EU again fails to agree on tax evasion law
BRUSSELS (AP) -- The European Union on Tuesday again failed to agree on a key policy to fight tax evasion due to resistance from Luxembourg, a tiny country that has long prospered from its secretive banking culture.
The failure is "disappointing" because the legislation on an EU-wide automatic exchange of data on bank deposits would allow governments to "identify and chase up tax evaders," said EU taxation Commissioner Algirdas Semeta.
Luxembourg, a country of only about half a million people, was able to shelve the legislation for the 28-nation bloc and its 500 million citizens since the decision required unanimous approval at a finance ministers' meeting in Brussels Tuesday.
Luxembourg Finance Minister Pierre Gramegna said he could not yet vote in favor and asked for the matter to be decided by EU leaders at their summit next week.

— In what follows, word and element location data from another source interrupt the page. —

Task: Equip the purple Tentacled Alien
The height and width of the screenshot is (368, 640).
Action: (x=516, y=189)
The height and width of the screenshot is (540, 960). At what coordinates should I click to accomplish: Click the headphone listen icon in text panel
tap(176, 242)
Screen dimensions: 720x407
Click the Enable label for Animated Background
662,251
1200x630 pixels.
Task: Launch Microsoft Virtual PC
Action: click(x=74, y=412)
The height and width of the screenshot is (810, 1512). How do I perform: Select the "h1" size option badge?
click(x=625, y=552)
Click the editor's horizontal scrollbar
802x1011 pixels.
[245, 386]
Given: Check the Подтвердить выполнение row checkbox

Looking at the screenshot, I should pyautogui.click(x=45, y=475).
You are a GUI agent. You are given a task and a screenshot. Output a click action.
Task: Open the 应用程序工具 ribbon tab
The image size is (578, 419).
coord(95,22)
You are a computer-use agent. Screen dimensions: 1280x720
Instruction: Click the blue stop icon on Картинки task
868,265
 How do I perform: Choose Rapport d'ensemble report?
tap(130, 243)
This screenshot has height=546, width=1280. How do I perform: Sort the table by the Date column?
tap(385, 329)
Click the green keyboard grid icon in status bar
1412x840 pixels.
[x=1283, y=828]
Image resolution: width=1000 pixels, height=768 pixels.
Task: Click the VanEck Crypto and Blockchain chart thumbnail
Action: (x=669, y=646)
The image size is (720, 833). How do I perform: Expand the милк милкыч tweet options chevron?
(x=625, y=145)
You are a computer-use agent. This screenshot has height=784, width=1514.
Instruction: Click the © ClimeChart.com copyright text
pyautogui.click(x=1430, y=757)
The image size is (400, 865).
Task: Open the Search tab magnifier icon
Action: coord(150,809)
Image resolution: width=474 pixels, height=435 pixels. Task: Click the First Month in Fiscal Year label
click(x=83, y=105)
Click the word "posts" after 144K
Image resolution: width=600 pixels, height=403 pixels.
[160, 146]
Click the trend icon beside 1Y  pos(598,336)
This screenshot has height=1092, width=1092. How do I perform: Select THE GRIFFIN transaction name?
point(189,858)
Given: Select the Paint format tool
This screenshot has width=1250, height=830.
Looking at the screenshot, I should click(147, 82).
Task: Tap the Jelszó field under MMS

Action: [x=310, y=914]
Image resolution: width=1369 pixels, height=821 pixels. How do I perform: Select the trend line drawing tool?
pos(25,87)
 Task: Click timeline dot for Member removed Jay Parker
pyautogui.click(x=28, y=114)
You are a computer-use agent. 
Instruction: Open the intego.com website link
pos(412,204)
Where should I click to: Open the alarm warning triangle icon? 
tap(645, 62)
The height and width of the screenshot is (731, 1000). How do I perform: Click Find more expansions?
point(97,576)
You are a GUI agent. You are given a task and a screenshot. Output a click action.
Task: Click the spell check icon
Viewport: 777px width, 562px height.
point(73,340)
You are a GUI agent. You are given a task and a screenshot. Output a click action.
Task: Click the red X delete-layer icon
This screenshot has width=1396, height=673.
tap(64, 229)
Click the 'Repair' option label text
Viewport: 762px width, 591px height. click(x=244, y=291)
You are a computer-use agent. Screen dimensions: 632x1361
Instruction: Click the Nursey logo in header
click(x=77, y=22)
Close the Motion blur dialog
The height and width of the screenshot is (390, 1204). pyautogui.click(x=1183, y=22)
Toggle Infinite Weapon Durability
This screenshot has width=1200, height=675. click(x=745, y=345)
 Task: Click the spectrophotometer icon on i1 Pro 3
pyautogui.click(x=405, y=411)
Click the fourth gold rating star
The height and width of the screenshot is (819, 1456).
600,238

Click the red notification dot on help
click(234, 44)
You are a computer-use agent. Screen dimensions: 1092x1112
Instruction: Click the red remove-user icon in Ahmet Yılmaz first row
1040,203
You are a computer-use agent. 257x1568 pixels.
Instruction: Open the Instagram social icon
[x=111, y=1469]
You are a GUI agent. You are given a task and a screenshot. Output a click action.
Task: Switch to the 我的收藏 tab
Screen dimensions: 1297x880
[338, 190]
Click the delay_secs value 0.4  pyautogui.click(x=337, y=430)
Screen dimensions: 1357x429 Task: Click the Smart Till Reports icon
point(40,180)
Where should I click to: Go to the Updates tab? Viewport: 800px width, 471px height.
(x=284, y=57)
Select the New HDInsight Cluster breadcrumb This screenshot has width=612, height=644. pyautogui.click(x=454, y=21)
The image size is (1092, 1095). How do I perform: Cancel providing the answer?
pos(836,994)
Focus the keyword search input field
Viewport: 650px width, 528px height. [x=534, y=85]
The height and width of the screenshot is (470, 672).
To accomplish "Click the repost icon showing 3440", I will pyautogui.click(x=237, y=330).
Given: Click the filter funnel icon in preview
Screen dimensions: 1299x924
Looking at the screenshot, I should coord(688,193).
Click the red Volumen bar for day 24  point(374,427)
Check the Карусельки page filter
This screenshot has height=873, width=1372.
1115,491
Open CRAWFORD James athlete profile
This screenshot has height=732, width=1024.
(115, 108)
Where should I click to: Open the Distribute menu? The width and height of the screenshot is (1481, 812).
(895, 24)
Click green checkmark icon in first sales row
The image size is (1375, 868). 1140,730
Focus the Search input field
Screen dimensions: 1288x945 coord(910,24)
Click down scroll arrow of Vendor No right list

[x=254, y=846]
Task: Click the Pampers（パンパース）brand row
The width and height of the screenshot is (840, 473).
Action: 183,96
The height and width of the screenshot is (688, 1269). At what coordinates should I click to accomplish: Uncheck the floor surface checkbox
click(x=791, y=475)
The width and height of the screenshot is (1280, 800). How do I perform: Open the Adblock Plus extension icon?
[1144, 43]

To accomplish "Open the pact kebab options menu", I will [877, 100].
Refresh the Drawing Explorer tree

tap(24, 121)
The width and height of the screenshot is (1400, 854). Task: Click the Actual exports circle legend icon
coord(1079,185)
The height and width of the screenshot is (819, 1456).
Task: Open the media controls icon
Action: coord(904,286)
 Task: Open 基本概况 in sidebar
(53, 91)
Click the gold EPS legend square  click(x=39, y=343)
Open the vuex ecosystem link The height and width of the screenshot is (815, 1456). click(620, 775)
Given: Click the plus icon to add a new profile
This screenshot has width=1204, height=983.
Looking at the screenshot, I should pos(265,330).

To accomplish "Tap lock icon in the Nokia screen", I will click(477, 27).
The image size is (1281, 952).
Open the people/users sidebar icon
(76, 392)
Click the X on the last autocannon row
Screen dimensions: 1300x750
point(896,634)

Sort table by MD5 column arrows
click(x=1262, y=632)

Luxembourg has insisted for years it would only agree to the new law once banking hubs that aren't EU members, like Switzerland, also sign up. But talks with Switzerland, Liechtenstein and three other nations on signing the agreement have advanced, according to EU officials, leading Luxembourg to cite additional reasons for its opposition.
Luxembourg said Tuesday that it also worries that EU rules might be more stringent than upcoming international standards. It is seeking guarantees that Europe's new rules won't give its competitors outside the EU an unfair advantage.
The only other EU holdout, Austria, agreed in principle last year to accept the new law.
German Finance Minister Wolfgang Schaeuble said he was confident Luxembourg would accept the changes at the EU summit.
"We've been working on this for such a long time, whether we agree today or in four weeks, that doesn't kill me either," he said.
EU officials say tax fraud and firms' aggressive cross-border tax avoidance schemes cost the bloc's governments an estimated 1 trillion euros ($1.38 trillion) a year, which could provide precious revenues at a time of sluggish growth and high debt across Europe.
Separately, the ministers were trying to break a deadlock in negotiations on how to set up a joint authority that can restructure or shut down failing banks. A deal, they say, would be the final step in their effort to create a banking union that would stabilize the financial system.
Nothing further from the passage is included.